• **Dataset records**
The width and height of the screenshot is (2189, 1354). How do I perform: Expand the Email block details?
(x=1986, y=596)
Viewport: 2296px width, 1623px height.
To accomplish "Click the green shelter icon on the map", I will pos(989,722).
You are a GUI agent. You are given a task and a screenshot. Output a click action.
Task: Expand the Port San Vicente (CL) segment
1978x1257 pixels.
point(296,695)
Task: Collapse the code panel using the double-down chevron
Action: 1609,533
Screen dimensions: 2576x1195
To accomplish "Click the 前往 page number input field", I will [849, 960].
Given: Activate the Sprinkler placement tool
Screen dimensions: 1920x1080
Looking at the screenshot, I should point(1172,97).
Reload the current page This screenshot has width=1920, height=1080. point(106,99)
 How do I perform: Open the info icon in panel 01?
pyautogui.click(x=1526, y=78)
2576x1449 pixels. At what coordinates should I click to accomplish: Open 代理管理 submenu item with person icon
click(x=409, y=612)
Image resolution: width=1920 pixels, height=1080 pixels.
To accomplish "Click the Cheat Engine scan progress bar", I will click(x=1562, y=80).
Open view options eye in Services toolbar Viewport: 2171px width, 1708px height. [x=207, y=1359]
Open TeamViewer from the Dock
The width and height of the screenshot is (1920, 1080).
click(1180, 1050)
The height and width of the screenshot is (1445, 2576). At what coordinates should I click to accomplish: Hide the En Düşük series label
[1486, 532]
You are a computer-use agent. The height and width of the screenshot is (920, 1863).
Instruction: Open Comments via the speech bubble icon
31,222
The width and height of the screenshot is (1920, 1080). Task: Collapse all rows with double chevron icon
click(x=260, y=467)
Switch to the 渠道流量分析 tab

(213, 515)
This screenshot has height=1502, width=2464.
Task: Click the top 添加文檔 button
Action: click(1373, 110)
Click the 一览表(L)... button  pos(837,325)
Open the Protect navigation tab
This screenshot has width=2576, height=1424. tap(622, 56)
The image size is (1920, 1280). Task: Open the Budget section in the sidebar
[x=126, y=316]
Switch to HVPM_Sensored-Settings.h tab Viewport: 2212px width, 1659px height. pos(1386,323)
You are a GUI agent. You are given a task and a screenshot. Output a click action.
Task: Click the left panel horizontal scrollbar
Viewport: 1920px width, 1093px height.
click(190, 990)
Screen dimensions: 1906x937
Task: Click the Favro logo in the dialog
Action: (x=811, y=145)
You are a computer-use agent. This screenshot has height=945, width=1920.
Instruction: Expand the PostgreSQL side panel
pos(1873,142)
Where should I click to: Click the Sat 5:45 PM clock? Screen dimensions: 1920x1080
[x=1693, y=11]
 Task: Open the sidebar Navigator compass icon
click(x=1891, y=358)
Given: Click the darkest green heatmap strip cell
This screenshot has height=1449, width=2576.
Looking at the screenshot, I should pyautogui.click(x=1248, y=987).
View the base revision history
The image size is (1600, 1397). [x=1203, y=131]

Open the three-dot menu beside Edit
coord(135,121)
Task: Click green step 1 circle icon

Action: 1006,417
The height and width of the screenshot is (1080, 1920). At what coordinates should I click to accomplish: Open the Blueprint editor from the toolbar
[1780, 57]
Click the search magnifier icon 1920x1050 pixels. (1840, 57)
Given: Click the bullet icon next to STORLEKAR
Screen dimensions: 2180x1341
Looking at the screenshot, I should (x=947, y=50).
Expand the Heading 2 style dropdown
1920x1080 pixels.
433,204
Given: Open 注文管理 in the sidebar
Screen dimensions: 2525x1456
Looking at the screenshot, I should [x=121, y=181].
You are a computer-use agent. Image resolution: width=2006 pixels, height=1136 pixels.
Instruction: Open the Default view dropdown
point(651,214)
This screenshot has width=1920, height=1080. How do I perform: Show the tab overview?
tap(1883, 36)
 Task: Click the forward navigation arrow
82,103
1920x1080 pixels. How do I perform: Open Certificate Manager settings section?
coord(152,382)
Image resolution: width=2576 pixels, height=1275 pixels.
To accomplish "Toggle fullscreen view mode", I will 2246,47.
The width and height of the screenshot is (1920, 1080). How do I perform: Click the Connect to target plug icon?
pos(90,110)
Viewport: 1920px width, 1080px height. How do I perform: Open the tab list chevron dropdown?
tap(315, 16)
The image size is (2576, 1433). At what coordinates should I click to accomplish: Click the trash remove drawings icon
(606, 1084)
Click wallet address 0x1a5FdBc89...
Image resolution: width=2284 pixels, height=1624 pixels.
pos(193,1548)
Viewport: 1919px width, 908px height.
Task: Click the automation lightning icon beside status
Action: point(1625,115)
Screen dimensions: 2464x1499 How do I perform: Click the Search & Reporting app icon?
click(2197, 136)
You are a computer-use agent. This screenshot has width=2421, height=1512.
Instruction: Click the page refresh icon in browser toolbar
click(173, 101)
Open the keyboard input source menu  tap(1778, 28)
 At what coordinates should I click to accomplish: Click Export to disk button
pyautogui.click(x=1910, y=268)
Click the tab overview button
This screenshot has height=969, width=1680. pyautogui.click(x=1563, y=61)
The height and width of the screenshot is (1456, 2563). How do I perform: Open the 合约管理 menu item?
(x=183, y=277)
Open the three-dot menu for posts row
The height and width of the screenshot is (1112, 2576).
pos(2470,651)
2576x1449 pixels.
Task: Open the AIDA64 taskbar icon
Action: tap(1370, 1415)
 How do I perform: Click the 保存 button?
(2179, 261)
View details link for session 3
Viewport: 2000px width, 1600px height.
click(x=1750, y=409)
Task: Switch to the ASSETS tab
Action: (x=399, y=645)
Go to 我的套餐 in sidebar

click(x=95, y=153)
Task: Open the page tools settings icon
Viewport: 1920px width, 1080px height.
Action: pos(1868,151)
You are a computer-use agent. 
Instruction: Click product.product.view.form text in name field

• **Activity**
Would it be possible to reproduce all the entries exactly as they appear above?

• **Exercise output**
The width and height of the screenshot is (2189, 1354). How do I perform: Expand the Email block details?
(x=1986, y=596)
Viewport: 2296px width, 1623px height.
To accomplish "Click the green shelter icon on the map", I will pos(989,722).
You are a GUI agent. You are given a task and a screenshot. Output a click action.
Task: Expand the Port San Vicente (CL) segment
1978x1257 pixels.
point(296,695)
Task: Collapse the code panel using the double-down chevron
Action: 1609,533
Screen dimensions: 2576x1195
To accomplish "Click the 前往 page number input field", I will [849, 960].
Given: Activate the Sprinkler placement tool
Screen dimensions: 1920x1080
Looking at the screenshot, I should point(1172,97).
Reload the current page This screenshot has width=1920, height=1080. point(106,99)
 How do I perform: Open the info icon in panel 01?
pyautogui.click(x=1526, y=78)
2576x1449 pixels. At what coordinates should I click to accomplish: Open 代理管理 submenu item with person icon
click(x=409, y=612)
Image resolution: width=1920 pixels, height=1080 pixels.
To accomplish "Click the Cheat Engine scan progress bar", I will click(x=1562, y=80).
Open view options eye in Services toolbar Viewport: 2171px width, 1708px height. [x=207, y=1359]
Open TeamViewer from the Dock
The width and height of the screenshot is (1920, 1080).
click(1180, 1050)
The height and width of the screenshot is (1445, 2576). At what coordinates should I click to accomplish: Hide the En Düşük series label
[1486, 532]
You are a computer-use agent. The height and width of the screenshot is (920, 1863).
Instruction: Open Comments via the speech bubble icon
31,222
The width and height of the screenshot is (1920, 1080). Task: Collapse all rows with double chevron icon
click(x=260, y=467)
Switch to the 渠道流量分析 tab

(213, 515)
This screenshot has height=1502, width=2464.
Task: Click the top 添加文檔 button
Action: click(1373, 110)
Click the 一览表(L)... button  pos(837,325)
Open the Protect navigation tab
This screenshot has width=2576, height=1424. tap(622, 56)
The image size is (1920, 1280). Task: Open the Budget section in the sidebar
[x=126, y=316]
Switch to HVPM_Sensored-Settings.h tab Viewport: 2212px width, 1659px height. pos(1386,323)
You are a GUI agent. You are given a task and a screenshot. Output a click action.
Task: Click the left panel horizontal scrollbar
Viewport: 1920px width, 1093px height.
click(190, 990)
Screen dimensions: 1906x937
Task: Click the Favro logo in the dialog
Action: (x=811, y=145)
You are a computer-use agent. This screenshot has height=945, width=1920.
Instruction: Expand the PostgreSQL side panel
pos(1873,142)
Where should I click to: Click the Sat 5:45 PM clock? Screen dimensions: 1920x1080
[x=1693, y=11]
 Task: Open the sidebar Navigator compass icon
click(x=1891, y=358)
Given: Click the darkest green heatmap strip cell
This screenshot has height=1449, width=2576.
Looking at the screenshot, I should pyautogui.click(x=1248, y=987).
View the base revision history
The image size is (1600, 1397). [x=1203, y=131]

Open the three-dot menu beside Edit
coord(135,121)
Task: Click green step 1 circle icon

Action: 1006,417
The height and width of the screenshot is (1080, 1920). At what coordinates should I click to accomplish: Open the Blueprint editor from the toolbar
[1780, 57]
Click the search magnifier icon 1920x1050 pixels. (1840, 57)
Given: Click the bullet icon next to STORLEKAR
Screen dimensions: 2180x1341
Looking at the screenshot, I should (x=947, y=50).
Expand the Heading 2 style dropdown
1920x1080 pixels.
433,204
Given: Open 注文管理 in the sidebar
Screen dimensions: 2525x1456
Looking at the screenshot, I should [x=121, y=181].
You are a computer-use agent. Image resolution: width=2006 pixels, height=1136 pixels.
Instruction: Open the Default view dropdown
point(651,214)
This screenshot has width=1920, height=1080. How do I perform: Show the tab overview?
tap(1883, 36)
 Task: Click the forward navigation arrow
82,103
1920x1080 pixels. How do I perform: Open Certificate Manager settings section?
coord(152,382)
Image resolution: width=2576 pixels, height=1275 pixels.
To accomplish "Toggle fullscreen view mode", I will 2246,47.
The width and height of the screenshot is (1920, 1080). How do I perform: Click the Connect to target plug icon?
pos(90,110)
Viewport: 1920px width, 1080px height. How do I perform: Open the tab list chevron dropdown?
tap(315, 16)
The image size is (2576, 1433). At what coordinates should I click to accomplish: Click the trash remove drawings icon
(606, 1084)
Click wallet address 0x1a5FdBc89...
Image resolution: width=2284 pixels, height=1624 pixels.
pos(193,1548)
Viewport: 1919px width, 908px height.
Task: Click the automation lightning icon beside status
Action: point(1625,115)
Screen dimensions: 2464x1499 How do I perform: Click the Search & Reporting app icon?
click(2197, 136)
You are a computer-use agent. This screenshot has width=2421, height=1512.
Instruction: Click the page refresh icon in browser toolbar
click(173, 101)
Open the keyboard input source menu  tap(1778, 28)
 At what coordinates should I click to accomplish: Click Export to disk button
pyautogui.click(x=1910, y=268)
Click the tab overview button
This screenshot has height=969, width=1680. pyautogui.click(x=1563, y=61)
The height and width of the screenshot is (1456, 2563). How do I perform: Open the 合约管理 menu item?
(x=183, y=277)
Open the three-dot menu for posts row
The height and width of the screenshot is (1112, 2576).
pos(2470,651)
2576x1449 pixels.
Task: Open the AIDA64 taskbar icon
Action: tap(1370, 1415)
 How do I perform: Click the 保存 button?
(2179, 261)
View details link for session 3
Viewport: 2000px width, 1600px height.
click(x=1750, y=409)
Task: Switch to the ASSETS tab
Action: (x=399, y=645)
Go to 我的套餐 in sidebar

click(x=95, y=153)
Task: Open the page tools settings icon
Viewport: 1920px width, 1080px height.
Action: pos(1868,151)
You are a computer-use agent. 
Instruction: Click product.product.view.form text in name field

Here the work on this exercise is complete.